▸ Work to do: Edit the lines from the one with "Viewport: 1237px width, 705px" up to and including the one with "(x=192, y=8)" by changing "Job template" to "Project template", and keep everything else the same.

= = = =

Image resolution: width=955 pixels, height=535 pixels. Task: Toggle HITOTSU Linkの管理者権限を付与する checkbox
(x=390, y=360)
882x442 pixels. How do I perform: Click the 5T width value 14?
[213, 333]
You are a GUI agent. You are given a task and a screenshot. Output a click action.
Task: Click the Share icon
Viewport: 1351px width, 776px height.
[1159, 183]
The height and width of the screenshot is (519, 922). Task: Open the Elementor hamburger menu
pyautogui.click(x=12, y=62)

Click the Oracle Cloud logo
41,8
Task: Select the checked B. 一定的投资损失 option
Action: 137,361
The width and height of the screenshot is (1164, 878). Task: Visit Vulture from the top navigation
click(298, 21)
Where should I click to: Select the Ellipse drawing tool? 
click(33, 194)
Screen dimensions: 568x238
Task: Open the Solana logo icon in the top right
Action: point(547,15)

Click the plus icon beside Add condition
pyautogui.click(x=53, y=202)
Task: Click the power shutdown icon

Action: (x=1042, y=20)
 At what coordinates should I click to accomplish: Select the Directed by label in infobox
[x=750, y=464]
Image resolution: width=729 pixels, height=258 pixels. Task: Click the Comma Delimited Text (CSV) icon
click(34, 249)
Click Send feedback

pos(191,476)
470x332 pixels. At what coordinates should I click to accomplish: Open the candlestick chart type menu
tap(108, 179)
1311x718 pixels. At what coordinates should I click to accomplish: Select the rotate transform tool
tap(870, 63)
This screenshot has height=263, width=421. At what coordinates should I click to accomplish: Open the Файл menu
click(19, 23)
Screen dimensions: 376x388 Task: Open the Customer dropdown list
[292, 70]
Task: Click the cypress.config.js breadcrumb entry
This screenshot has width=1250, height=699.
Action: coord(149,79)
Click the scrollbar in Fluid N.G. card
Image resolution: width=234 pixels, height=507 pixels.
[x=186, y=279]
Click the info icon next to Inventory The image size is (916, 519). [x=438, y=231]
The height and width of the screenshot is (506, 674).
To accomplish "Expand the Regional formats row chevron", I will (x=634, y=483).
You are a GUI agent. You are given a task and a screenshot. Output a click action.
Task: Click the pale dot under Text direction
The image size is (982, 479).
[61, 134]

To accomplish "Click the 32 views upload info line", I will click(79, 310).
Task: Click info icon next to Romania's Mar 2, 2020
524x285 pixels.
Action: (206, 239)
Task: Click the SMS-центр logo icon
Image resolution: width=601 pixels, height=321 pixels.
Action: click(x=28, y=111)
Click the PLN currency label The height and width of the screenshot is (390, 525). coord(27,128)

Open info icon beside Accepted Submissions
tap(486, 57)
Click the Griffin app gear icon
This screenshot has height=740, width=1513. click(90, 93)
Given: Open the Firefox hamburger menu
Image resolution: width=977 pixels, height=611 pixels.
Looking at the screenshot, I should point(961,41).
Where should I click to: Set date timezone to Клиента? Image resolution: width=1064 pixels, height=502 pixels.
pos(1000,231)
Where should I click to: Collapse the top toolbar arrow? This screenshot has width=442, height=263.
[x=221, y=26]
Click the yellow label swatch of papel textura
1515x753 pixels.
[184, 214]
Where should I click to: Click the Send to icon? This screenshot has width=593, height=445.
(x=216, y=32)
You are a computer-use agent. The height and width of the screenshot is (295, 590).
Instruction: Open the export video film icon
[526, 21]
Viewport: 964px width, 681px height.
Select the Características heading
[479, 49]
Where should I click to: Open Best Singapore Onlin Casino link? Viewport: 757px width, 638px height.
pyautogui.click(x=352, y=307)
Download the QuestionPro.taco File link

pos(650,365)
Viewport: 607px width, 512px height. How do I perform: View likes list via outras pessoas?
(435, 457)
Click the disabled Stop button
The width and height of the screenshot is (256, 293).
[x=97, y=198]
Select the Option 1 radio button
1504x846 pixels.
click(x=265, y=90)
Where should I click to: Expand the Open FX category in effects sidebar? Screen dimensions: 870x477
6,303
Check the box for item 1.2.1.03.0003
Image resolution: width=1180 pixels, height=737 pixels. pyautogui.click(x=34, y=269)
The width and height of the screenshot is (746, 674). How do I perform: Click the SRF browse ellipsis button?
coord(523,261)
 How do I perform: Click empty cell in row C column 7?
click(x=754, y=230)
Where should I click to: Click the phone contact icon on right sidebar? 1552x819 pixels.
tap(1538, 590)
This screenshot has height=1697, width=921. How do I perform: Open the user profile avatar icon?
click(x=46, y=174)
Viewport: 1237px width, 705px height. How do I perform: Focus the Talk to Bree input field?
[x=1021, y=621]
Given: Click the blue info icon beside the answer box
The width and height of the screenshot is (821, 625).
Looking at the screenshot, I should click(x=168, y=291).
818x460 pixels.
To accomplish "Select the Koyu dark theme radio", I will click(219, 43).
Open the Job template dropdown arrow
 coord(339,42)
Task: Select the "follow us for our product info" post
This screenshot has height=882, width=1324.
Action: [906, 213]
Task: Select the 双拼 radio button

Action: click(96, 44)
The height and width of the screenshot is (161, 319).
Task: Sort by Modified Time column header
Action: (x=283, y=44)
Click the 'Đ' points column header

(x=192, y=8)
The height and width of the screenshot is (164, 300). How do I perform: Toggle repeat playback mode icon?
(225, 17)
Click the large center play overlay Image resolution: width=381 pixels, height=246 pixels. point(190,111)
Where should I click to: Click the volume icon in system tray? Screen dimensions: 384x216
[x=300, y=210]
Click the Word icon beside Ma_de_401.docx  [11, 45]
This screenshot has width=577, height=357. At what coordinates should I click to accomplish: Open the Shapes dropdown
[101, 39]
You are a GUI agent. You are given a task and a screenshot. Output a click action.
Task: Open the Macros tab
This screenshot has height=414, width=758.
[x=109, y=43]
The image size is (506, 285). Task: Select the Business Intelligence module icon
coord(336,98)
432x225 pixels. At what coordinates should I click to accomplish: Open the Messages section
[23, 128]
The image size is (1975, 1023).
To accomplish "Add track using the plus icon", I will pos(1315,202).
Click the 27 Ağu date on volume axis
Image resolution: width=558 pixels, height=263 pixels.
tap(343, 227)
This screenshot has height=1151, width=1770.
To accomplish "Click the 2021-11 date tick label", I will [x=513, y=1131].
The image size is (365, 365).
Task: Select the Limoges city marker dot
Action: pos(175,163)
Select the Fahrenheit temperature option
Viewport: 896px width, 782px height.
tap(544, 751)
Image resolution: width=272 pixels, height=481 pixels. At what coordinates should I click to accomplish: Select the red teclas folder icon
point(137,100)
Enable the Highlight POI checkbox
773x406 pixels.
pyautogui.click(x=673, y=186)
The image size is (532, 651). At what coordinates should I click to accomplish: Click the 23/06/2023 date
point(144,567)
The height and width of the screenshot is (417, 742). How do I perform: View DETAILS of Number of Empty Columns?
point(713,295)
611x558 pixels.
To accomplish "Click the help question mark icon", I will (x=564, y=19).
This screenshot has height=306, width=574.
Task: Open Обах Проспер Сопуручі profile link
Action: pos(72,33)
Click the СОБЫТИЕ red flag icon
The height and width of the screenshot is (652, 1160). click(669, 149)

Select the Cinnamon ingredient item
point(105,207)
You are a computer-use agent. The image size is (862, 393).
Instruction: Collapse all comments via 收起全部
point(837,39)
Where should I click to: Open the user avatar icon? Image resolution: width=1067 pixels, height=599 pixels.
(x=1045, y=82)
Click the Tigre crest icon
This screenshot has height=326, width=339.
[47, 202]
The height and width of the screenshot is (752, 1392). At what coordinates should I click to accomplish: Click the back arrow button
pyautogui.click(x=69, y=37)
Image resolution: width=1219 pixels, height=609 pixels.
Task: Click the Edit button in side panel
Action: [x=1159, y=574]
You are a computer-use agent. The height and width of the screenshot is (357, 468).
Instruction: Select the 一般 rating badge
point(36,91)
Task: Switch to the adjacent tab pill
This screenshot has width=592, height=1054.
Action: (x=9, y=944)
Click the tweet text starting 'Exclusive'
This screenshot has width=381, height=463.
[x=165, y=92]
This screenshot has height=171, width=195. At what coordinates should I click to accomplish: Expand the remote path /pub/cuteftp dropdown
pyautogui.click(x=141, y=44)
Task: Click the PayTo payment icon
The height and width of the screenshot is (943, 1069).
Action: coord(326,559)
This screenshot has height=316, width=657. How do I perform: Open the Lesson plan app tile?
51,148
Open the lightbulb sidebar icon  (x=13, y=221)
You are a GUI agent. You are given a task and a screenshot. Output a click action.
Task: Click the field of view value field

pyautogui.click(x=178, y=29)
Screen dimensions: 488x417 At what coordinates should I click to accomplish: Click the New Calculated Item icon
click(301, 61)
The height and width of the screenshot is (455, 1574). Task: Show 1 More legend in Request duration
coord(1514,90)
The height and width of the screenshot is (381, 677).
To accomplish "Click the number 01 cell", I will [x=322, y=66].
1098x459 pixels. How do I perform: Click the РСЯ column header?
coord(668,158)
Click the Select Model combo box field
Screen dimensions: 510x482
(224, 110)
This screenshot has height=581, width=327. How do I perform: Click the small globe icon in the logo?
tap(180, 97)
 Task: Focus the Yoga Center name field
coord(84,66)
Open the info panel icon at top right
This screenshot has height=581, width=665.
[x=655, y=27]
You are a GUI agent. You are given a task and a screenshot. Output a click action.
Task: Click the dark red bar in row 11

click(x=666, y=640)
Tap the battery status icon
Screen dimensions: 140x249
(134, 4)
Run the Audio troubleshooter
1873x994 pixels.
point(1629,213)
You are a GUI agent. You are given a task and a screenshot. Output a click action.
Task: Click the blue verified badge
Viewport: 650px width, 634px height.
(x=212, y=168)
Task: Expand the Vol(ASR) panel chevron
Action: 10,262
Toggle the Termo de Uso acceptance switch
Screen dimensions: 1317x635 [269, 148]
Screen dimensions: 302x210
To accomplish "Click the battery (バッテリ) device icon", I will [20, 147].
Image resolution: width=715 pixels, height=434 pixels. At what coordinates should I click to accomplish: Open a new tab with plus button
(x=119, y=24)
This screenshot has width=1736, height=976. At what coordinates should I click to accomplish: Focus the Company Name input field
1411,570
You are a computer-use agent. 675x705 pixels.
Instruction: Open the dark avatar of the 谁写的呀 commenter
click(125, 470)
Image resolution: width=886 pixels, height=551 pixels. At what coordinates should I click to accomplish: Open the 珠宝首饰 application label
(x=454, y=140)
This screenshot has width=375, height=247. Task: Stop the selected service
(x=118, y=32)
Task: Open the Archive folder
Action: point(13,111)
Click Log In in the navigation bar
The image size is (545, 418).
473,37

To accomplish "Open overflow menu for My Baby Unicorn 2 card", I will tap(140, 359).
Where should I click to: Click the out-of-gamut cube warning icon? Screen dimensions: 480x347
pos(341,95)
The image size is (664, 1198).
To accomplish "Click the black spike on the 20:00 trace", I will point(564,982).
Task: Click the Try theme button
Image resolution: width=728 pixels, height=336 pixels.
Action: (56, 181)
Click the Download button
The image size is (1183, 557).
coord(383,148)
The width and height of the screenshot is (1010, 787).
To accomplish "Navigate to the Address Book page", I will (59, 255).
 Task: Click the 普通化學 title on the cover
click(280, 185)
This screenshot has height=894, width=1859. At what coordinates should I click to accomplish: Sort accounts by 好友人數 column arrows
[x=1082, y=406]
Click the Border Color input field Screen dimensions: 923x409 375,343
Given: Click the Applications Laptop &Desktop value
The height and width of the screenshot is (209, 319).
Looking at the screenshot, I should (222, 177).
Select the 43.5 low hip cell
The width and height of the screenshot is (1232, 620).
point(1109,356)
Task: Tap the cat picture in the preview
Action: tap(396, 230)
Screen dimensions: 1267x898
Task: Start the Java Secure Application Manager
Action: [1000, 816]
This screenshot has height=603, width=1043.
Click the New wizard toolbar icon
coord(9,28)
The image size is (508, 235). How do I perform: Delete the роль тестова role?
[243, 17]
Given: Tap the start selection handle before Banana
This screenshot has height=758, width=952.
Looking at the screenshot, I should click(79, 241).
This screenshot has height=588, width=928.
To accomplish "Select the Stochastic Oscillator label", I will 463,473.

= = = =

▸ Solution:
Viewport: 1237px width, 705px height. How do I perform: Focus the Talk to Bree input field?
[x=1021, y=621]
Given: Click the blue info icon beside the answer box
The width and height of the screenshot is (821, 625).
Looking at the screenshot, I should click(x=168, y=291).
818x460 pixels.
To accomplish "Select the Koyu dark theme radio", I will click(219, 43).
Open the Project template dropdown arrow
 coord(339,42)
Task: Select the "follow us for our product info" post
This screenshot has height=882, width=1324.
Action: [906, 213]
Task: Select the 双拼 radio button

Action: click(96, 44)
The height and width of the screenshot is (161, 319).
Task: Sort by Modified Time column header
Action: (x=283, y=44)
Click the 'Đ' points column header

(x=192, y=8)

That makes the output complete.